Mengapa Kematian Dirahasiakan oleh Allah

Fiqhislam.com - Kematian pasti akan tiba pada setiap individu. Tapi, hanya satu yang kita tidak tahu, yakni kedatangannya. Setiap manusia pasti tidak akan bisa mengetahui kapan ajal akan menjemputnya. Hanya Allah sajalah yang tahu kapan waktu terakhir kita untuk hidup di dunia. Sehingga, menjadi rahasia Allah-lah kematian itu.

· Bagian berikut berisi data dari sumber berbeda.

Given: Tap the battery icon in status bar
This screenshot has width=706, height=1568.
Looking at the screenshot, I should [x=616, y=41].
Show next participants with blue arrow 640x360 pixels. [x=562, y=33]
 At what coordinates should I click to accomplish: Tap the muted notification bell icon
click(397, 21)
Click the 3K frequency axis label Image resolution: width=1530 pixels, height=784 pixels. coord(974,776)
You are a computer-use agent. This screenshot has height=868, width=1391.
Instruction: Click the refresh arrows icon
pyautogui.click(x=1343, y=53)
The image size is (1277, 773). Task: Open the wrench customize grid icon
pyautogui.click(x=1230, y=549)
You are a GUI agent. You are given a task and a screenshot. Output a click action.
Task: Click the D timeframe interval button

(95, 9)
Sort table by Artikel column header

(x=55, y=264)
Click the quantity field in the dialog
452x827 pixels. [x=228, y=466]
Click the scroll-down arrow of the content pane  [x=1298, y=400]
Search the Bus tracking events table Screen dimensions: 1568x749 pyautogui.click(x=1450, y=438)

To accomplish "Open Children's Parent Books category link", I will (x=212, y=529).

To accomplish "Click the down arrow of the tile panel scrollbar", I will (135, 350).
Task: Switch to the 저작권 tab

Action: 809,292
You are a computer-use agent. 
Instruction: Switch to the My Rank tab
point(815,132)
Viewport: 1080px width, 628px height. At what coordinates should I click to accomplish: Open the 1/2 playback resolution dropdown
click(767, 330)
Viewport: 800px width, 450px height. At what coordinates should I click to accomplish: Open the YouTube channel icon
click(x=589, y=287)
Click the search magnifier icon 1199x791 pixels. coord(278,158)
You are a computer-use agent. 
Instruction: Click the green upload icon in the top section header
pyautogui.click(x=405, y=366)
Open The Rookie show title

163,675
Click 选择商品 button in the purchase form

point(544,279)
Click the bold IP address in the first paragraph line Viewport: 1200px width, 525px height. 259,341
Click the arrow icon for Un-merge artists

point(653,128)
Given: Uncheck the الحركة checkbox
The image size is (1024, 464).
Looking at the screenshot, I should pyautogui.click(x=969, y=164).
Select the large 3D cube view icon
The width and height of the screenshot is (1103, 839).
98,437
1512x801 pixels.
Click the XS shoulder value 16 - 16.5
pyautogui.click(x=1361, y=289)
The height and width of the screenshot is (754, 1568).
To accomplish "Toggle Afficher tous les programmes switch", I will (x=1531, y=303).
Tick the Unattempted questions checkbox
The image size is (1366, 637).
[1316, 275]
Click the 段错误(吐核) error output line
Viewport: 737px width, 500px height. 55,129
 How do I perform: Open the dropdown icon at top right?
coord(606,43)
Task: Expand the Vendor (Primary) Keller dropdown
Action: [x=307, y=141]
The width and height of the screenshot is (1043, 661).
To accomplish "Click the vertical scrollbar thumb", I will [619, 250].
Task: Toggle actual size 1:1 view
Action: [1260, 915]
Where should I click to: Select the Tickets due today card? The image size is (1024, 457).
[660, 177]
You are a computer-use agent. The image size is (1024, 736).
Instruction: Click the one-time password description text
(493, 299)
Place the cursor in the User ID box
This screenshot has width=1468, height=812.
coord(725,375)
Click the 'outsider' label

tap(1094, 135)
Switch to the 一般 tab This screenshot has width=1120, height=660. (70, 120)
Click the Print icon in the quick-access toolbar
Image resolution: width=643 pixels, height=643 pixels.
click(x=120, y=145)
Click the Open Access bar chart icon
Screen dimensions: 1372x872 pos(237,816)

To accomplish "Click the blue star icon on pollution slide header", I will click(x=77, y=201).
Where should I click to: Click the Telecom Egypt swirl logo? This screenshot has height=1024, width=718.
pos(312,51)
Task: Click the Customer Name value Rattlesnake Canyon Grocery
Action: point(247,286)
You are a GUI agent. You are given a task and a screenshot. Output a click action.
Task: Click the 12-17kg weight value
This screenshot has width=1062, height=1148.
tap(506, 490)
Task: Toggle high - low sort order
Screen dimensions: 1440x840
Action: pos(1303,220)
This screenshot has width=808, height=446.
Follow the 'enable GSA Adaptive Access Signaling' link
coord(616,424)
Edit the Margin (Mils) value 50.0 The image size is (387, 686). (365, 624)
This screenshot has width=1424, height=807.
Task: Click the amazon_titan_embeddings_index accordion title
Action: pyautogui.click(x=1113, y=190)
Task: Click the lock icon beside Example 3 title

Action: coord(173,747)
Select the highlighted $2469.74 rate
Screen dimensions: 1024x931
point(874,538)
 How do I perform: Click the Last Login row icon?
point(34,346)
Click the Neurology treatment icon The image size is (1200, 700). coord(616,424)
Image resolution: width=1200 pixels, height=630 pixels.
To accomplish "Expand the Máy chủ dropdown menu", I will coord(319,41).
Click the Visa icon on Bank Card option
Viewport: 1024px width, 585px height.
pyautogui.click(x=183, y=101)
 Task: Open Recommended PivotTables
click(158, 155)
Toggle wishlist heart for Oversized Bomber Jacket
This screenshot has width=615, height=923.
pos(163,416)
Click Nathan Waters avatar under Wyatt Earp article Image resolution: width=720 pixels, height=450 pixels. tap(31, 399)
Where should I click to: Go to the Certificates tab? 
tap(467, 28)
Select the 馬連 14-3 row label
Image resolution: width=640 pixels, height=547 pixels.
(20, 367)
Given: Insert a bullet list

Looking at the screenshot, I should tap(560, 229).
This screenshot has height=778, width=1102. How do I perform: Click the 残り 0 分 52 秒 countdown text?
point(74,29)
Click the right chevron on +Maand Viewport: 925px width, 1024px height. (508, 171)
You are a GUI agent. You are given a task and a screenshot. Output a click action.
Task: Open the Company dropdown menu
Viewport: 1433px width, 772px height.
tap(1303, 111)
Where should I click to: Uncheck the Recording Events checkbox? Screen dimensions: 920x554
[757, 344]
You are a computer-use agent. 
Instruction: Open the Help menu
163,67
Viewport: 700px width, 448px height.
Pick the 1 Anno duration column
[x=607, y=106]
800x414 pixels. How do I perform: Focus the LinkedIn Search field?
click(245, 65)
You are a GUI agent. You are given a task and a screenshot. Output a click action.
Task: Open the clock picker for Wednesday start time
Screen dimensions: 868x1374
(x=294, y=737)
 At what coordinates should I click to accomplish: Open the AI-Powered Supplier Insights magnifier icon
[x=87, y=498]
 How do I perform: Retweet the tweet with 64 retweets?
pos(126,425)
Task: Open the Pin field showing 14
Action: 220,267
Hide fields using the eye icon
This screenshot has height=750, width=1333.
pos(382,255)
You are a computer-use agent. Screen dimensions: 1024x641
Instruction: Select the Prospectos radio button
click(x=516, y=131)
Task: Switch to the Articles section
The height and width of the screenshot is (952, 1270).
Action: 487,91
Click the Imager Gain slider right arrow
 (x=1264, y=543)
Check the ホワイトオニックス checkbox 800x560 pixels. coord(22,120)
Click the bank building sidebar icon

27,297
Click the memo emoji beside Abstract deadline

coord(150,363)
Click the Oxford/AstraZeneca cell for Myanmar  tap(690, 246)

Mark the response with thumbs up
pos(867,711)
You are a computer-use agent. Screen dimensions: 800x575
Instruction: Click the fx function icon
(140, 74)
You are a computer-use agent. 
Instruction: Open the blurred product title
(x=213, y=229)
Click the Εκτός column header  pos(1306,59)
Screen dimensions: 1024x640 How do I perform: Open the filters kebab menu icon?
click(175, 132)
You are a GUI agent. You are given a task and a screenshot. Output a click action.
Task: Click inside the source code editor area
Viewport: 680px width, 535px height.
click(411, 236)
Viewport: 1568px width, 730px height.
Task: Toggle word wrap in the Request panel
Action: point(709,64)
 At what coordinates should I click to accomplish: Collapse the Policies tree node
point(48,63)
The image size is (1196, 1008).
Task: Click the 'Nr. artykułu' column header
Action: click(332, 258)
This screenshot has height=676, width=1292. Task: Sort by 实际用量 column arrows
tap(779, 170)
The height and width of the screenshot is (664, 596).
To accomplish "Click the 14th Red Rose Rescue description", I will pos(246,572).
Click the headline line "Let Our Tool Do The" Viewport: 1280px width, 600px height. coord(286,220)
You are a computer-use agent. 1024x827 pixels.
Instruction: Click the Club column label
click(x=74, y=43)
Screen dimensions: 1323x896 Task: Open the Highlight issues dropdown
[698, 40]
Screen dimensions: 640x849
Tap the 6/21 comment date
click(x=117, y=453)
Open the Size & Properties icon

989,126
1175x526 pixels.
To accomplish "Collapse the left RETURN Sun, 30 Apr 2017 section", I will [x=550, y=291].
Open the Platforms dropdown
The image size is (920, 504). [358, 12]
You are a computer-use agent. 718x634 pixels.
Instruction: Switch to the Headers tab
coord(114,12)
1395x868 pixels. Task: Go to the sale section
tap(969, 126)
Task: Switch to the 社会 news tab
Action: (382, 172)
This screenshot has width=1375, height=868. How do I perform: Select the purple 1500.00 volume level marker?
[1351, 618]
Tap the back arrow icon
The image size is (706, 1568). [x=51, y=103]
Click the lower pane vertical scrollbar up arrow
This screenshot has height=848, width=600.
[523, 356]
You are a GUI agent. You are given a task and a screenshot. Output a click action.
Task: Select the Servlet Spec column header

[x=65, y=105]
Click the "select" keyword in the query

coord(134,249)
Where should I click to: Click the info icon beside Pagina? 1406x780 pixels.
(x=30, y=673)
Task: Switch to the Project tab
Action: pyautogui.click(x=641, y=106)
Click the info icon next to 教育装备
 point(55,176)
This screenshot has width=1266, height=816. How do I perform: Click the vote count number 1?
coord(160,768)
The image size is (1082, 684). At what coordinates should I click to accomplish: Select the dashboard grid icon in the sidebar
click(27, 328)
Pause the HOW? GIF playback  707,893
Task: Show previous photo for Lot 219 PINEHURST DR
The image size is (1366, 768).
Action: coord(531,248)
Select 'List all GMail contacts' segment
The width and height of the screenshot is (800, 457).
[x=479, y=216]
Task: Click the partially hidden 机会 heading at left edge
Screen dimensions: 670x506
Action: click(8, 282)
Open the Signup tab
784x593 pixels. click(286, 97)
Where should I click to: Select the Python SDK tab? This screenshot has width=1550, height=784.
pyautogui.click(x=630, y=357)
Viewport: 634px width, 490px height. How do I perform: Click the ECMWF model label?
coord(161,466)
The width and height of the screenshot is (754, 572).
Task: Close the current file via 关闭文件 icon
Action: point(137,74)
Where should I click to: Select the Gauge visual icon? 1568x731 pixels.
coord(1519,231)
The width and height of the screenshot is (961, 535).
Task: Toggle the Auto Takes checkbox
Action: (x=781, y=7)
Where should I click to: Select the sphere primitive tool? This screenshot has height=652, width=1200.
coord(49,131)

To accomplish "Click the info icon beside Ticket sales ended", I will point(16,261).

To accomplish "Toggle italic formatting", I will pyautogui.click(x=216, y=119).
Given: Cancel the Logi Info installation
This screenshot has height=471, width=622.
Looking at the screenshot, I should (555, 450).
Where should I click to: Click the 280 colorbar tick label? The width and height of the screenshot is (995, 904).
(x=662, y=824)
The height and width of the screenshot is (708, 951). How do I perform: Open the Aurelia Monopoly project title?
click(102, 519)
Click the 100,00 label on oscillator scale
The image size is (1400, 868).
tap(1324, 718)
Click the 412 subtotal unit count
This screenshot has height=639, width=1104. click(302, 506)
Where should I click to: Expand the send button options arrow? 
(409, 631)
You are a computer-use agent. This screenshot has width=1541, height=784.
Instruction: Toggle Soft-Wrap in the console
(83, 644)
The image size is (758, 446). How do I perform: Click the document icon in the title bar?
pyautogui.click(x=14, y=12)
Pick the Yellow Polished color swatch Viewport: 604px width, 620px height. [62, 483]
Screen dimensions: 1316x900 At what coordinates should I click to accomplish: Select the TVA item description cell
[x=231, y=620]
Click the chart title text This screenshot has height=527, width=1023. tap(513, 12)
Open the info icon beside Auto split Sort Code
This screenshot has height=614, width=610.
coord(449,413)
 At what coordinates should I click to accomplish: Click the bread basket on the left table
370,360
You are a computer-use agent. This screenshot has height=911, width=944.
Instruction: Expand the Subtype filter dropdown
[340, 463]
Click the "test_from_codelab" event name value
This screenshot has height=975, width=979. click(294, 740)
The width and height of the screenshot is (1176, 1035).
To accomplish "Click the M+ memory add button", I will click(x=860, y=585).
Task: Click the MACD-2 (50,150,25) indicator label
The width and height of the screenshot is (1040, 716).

Mengapa Allah SWT merahasiakan kematian?
 
1. Supaya Manusia Tidak Cinta Dunia
 
Dunia ini hanya sebagai persinggahan sementara saja dan kehidupan abadi adalah dialam akhirat. Cinta dunia menyebabkan manusia menjadi lupa kehidupan abadinya di akhirat. Dengan mengambil hikmah dari peristiwa-peristiwa yang terjadi di masa lalu, bagaimana sebuah bangsa dihancurkan oleh azab Allah sebab karena cinta dunia yang berlebihan dan melupakan akhiratnya. Rasullullah SAW bersabda “Dunia itu penjara bagi orang mukmin dan surga bagi orang kafir dan akhirat adalah surga bagi orang mukmin dan penjara bagi orang kafir.”
 
2. Supaya Manusia Menyegerakan Amal
 
Perbuatan baik selayaknya untuk segera dilakukan, jika ditunda maka ditakutkan akan menjadi fitnah dan tidak jadi dilakukan. Seperti sedekah, ketika sedang ada rezeki sebaiknya segerakan untuk menyedekahkan sebagian rezeki kita dan jika ditunda malah tidak jadi karena digunakan untuk kebutuhan lainnya. Dengan mengingat kematian yang bisa datang kapan saja manusia menjadi lebih ringan dan semangat untuk beramal.
 
3. Mencegah Perbuatan Maksiat
 
Dengan mengingat kematian manusia akan lebih berkonsentrasi pada kehidupan akhirat, apalagi kematian yang tidak tentu kapan dan dimana. Orang mukmin pasti takut jika kematian menjemputnya pada saat sedang bermaksiat, dengan begitu manusia akan menghindari perbuatan maksiat demi mendapatkan khusnul khotimah.
 
4. Agar Menjadi Manusia yang Cerdas

Manusia yang cerdas adalah manusia yang tahu bahwa kehidupan akhirat adalah kekal abadi dan pilihan surga adalah pilihan yang terbaik. Rasulullah SAW bersabda: “Orang yang cerdas adalah yang merendahkan dirinya dan beramal untuk kehidupan setelah mati. Sementara orang bodoh adalah orang yang mengikuti diri pada hawa nafsunya dan berharap kepada Allah dengan angan-angan kosong.”